3) The police in Japan, like everyone else, subscribe to a public code of extreme courtesy, yet business-like abruptness, which is the only way to get things done with 100+M people all jammed into apartments the size of our bathrooms and cars the size of our beach chairs without going all kamikaze 50 times a day. So when the typical Westerner, who was merely fed by his parents, rather than actually raised, shows what appears to the police there to be a discourteous attitude, things devolve in short order.

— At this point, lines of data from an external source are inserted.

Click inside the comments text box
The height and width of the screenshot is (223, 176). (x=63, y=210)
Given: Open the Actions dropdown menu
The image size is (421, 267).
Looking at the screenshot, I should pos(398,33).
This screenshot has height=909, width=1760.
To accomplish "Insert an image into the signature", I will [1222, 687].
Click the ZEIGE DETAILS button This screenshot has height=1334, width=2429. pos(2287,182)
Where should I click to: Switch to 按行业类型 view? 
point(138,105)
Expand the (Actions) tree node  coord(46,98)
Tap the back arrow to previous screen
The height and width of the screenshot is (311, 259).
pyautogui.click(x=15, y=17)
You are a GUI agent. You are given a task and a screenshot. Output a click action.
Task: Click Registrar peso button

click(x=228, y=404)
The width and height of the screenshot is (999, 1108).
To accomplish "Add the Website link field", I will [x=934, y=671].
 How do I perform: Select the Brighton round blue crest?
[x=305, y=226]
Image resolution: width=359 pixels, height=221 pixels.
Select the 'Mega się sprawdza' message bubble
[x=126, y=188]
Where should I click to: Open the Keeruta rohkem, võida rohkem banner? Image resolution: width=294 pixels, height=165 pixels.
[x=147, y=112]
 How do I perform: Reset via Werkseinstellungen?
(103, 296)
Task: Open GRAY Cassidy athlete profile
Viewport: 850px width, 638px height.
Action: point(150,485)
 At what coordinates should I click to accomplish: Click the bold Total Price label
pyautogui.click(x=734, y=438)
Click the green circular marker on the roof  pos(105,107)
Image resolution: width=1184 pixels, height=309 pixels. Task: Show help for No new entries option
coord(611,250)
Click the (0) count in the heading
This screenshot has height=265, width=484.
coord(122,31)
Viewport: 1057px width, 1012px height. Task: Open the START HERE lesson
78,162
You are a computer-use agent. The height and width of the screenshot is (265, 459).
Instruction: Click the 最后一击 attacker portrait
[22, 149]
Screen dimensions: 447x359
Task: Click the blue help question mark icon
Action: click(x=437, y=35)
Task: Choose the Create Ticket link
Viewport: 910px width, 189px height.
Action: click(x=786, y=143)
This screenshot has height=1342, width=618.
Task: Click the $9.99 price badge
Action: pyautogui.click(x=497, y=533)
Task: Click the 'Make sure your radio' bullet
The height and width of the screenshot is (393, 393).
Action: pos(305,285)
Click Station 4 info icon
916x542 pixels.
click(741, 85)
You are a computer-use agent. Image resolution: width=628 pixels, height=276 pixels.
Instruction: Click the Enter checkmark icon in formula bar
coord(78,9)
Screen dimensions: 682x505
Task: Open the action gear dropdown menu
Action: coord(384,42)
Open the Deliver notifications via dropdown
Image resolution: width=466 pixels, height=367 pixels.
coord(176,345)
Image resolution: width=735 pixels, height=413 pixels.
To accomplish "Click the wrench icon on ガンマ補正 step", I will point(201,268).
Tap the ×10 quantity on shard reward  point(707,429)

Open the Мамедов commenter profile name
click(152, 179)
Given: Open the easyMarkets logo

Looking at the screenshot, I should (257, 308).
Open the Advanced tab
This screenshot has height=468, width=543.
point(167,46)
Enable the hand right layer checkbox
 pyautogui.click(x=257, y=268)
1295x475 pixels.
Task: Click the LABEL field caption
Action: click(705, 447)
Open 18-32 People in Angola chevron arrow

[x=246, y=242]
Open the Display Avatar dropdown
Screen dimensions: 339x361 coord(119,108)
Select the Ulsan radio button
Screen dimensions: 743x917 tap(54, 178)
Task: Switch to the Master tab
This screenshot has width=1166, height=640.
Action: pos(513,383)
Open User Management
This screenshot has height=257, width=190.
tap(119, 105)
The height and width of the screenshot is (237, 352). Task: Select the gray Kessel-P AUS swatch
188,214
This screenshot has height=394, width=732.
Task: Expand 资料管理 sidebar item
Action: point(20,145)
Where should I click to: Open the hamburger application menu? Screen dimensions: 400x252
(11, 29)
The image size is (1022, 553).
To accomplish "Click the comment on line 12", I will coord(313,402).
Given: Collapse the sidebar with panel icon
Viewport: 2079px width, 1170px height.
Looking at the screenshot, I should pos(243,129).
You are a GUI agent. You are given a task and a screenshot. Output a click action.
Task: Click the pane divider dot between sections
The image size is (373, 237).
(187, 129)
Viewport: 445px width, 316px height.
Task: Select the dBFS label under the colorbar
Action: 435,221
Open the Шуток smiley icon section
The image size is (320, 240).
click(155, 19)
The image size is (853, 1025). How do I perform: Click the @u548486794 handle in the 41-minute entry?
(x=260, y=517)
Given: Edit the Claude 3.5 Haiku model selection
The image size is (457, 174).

Once upon a time in Okinawa, I observed (from afar, thankfully) another Marine, this one of the Redneck Jarhead, Loudmouth, 1 ea. type, pulled over by the local white-gloved minions of justice. He was 6'+, to the pair of them who were neither of them over 5'6".
Subject Marine, contrary to the status of forces orientation lectures, rather than politely and quietly handing over his license and registration, exactly as they'd initially requested, began instead to verbally vent and flap his arms in declaiming how anyone with a brain could have possibly construed his driving to be below par. As he leaned in towards the two offcers, there was a sudden flurry of white gloves and cowboy jeans, and I distinctly saw someone's ass fly way up high and over itself at some point.

It ended with him face down, one of the cops with his foot on the Marine's face, and the other pint-sized officer holding the Marine's formerly outstreched arm back behind him, corkscrewed around rather severely, with a bootheel in his armpit.
Whereupon they repeated, ever-so-politely and meticulously, "License and registration, please."
Suffice it to say compliance and ticket issuing went much more smoothly after that.

The moral of the story is, "When in Rome..."

Scott said...

@Aesop: Thank you for the explanation. I was never in Japan while I was in Uncle Sam's Canoe Club, but was over there for a year while working on the International Business degree.

If I walked up to a cop and said, 'sumimasen, _____ wa doko des ka?', they were quite polite.

They just really gave me Ye Olde Hairy Eyeball when I was wandering through Roppongi late at night, though. Probably wondering why the punks weren't giving me any guff, and moving out of my way.

But I really can't say I've been impressed by the way the LAPD conducted themselves during this manhunt.

J.R.Shirley said...

I don't like LAPD, but Dorner was a friggin' murderous moonbat who blamed his failures on everyone else, and got so much less than he deserved.